Manufacturing Engineer

Confidential

Responsibilities:

• Interacted with external customers and suppliers to review designs for manufacturability, by understanding functionality of the part and its features, adding specifications and verifying GD&T was properly applied. Responsiblefor maintaining CAPAs, NCRs, SCRs.
• Point of contact for Stryker, Synthes & Biomet engineers, assisted in product transfer and execution.
• Performed initial sourcing and qualified suppliers from a technical perspective and effectively communicated customer's requirements.
• Managed various production processes/products improvement projects by conducting root cause analysis, conducting time studies, implementing corrective action and evaluating design plans while meeting project deadlines 100% of the time.

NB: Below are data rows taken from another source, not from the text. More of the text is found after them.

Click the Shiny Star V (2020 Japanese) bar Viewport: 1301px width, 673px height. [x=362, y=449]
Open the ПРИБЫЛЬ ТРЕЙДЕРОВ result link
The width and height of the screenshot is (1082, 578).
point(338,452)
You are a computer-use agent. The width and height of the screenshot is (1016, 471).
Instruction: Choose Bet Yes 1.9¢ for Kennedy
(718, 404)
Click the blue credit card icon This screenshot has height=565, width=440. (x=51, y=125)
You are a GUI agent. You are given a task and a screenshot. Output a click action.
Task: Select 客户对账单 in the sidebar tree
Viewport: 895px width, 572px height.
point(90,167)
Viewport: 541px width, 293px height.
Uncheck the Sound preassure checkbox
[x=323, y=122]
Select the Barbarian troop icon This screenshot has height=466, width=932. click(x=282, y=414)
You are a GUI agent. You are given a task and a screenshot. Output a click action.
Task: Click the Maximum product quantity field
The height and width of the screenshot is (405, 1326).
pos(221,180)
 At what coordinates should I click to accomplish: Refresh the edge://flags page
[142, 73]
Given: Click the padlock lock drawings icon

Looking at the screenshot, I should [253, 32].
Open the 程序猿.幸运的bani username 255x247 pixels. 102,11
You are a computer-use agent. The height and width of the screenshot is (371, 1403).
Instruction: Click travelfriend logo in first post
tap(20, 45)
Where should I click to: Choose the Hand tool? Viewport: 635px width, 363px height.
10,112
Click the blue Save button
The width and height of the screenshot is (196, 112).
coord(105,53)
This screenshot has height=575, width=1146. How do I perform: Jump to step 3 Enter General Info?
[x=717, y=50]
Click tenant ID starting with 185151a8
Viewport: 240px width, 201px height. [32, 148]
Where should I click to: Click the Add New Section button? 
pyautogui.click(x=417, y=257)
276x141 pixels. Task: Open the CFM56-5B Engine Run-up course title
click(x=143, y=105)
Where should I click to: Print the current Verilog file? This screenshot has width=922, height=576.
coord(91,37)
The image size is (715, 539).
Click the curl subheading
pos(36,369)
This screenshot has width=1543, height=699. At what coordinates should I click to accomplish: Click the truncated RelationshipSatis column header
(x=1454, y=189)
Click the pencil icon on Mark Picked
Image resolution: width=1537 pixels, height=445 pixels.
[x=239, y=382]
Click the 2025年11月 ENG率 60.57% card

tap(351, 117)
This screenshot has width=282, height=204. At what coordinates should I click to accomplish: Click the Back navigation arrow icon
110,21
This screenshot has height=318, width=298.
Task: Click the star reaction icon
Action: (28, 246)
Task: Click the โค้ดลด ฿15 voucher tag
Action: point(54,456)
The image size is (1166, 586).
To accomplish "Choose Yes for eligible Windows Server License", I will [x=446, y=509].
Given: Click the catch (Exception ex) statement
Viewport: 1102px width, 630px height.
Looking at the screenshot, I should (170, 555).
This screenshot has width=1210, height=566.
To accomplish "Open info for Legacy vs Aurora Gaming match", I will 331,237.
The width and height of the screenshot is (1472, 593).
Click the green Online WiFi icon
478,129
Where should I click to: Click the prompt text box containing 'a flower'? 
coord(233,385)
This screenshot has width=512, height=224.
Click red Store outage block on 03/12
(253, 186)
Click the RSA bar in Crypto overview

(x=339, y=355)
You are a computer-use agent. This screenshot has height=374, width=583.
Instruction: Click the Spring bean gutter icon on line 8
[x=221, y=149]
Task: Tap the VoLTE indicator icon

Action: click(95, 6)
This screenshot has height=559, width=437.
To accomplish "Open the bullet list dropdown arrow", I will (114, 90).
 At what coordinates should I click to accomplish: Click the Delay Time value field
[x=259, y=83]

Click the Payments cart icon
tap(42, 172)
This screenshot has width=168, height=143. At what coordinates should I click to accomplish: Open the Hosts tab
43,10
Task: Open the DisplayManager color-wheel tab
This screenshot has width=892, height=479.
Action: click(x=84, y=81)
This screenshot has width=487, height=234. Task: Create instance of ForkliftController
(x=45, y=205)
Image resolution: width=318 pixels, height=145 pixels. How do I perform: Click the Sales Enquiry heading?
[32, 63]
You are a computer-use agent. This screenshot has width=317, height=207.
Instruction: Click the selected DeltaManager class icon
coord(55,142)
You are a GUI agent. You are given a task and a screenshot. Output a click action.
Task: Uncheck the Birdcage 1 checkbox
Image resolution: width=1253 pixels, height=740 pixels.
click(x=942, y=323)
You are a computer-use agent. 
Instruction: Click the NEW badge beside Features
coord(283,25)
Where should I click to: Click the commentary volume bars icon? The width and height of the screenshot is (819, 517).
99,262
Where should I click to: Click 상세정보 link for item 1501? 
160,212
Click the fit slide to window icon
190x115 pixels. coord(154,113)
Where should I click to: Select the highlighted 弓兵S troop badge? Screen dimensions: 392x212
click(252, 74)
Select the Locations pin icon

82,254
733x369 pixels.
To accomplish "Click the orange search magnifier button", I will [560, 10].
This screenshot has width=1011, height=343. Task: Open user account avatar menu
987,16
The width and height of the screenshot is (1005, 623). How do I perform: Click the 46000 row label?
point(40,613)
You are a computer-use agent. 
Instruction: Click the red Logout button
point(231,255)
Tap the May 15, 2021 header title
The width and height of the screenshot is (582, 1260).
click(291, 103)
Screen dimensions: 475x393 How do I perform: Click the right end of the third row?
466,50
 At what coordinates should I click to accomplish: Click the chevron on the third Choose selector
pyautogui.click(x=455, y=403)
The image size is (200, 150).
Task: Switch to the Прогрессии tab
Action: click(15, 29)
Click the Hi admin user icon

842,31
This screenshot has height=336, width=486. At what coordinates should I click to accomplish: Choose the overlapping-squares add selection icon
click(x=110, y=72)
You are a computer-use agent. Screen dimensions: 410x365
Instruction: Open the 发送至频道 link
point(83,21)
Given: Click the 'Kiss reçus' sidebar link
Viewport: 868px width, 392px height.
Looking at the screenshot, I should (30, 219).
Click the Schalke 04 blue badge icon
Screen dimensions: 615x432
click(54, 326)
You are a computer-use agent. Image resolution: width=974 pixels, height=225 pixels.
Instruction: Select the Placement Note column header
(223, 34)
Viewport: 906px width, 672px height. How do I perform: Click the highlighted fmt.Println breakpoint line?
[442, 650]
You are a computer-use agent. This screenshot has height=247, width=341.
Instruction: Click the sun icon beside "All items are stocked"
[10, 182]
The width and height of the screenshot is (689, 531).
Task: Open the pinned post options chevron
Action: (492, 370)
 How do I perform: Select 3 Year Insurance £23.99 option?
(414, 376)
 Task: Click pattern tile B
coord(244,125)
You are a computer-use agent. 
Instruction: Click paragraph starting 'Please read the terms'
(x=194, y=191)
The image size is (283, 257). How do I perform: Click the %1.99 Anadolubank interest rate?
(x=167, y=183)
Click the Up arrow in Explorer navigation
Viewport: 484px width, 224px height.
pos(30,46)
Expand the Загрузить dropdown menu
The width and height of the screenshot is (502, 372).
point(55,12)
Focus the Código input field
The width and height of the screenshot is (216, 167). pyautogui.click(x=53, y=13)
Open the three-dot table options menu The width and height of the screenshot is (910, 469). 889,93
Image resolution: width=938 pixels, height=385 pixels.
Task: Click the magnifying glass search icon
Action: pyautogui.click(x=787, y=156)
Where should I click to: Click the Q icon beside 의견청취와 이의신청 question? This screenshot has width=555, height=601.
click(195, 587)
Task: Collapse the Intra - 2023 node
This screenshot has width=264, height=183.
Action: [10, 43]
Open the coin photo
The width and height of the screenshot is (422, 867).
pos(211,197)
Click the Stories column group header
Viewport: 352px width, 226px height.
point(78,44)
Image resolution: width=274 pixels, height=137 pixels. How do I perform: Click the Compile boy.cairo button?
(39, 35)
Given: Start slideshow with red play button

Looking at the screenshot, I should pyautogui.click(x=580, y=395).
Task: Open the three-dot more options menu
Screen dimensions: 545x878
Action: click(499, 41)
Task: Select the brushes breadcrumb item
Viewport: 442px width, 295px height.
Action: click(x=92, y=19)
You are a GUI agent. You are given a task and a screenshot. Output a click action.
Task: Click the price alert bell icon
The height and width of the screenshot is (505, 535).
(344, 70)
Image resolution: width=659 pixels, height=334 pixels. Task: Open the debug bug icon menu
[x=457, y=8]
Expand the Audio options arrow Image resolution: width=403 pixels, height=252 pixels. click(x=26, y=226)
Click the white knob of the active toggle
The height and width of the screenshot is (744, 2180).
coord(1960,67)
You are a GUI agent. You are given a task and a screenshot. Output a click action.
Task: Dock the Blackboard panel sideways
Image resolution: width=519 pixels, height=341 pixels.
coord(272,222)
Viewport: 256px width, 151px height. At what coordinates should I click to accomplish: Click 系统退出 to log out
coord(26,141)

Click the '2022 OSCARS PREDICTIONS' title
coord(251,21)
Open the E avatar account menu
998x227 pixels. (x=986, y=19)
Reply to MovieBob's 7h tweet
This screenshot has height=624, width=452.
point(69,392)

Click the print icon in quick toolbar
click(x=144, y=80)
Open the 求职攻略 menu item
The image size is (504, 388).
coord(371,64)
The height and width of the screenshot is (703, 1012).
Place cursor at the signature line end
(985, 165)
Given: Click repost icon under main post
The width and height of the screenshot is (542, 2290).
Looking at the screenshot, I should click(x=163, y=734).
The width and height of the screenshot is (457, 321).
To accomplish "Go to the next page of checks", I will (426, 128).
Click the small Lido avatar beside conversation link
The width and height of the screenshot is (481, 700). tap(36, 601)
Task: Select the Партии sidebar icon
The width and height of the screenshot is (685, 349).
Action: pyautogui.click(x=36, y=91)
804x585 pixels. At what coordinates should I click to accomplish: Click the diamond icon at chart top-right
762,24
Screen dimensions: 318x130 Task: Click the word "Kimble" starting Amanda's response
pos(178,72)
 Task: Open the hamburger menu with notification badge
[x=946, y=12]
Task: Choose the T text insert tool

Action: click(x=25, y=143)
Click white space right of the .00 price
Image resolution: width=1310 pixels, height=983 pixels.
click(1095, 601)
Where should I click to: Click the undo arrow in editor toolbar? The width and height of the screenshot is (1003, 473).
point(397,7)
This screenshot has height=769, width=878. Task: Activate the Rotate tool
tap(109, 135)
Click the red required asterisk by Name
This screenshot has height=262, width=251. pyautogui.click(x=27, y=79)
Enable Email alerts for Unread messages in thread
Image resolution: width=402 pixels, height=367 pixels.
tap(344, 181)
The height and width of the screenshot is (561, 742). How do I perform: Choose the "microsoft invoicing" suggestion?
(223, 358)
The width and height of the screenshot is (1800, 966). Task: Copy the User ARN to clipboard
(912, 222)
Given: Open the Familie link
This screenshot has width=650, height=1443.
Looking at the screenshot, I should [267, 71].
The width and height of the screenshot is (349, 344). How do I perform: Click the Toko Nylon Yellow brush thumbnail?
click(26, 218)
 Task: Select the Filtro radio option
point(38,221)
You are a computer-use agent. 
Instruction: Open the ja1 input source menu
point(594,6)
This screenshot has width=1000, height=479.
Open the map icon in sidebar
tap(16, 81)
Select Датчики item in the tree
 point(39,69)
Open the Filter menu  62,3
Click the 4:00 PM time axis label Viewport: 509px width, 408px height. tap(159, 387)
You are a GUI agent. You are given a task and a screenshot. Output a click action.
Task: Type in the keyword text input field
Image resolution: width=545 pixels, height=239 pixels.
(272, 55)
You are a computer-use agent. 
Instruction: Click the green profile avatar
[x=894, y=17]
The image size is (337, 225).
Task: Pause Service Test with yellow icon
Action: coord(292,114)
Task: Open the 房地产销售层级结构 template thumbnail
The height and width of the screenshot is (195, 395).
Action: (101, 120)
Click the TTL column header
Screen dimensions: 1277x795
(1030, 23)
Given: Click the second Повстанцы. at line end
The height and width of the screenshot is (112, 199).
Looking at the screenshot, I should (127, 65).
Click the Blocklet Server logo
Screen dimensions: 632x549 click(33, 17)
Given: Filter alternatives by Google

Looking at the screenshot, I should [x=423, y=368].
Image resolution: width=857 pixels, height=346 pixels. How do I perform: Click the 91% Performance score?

Participated in root cause analysis of customer/supplier rejections and internal failures.
• Acted as a subject-matter-expert on Trumpf Laser Marker, Agie EDM and Z Corp prototyping machines.
• In charge of writing engineering processes and part specific instructions used as guides for production floor operators and for document control. Performed design for manufacturing reviews, Developed and implemented complete quality plans, including: CMM programming, gage design, procurement and inspection plans.
• Researched, analyzed and selected production equipment; justified overall cost for management.
• Trained other engineers and production associates using a “hands-on” approach, while ensuring a clear understanding of process change protocols.
• Troubleshot production/quality issues during the manufacturing process while following Lean/Six Sigma principles in an ISO 9001, ISO 13458 certified environment.
• Worked with engineers from multiple departments to increase capacity and efficiency across all modules.
• In charge of creating, updating and maintaining the item masters, BOM and routers, etc.
• Reviewed RFQs and helped determine feasibility of projects by estimating labor and related costs and preparing formal quotes for submission. Conducted time studies to evaluate the profits, quoted vs. production.
• Performed validation activities (IQ, OQ, PQ) if required. Been part of the, which Stryker provided to their suppliers.
• Determined impact of ECNs and coordinated changes.
• Have applied the Lean Six Sigma principles which helped reduce the scrap ratio by 15%. Provided and lead cross functional process improvement teams.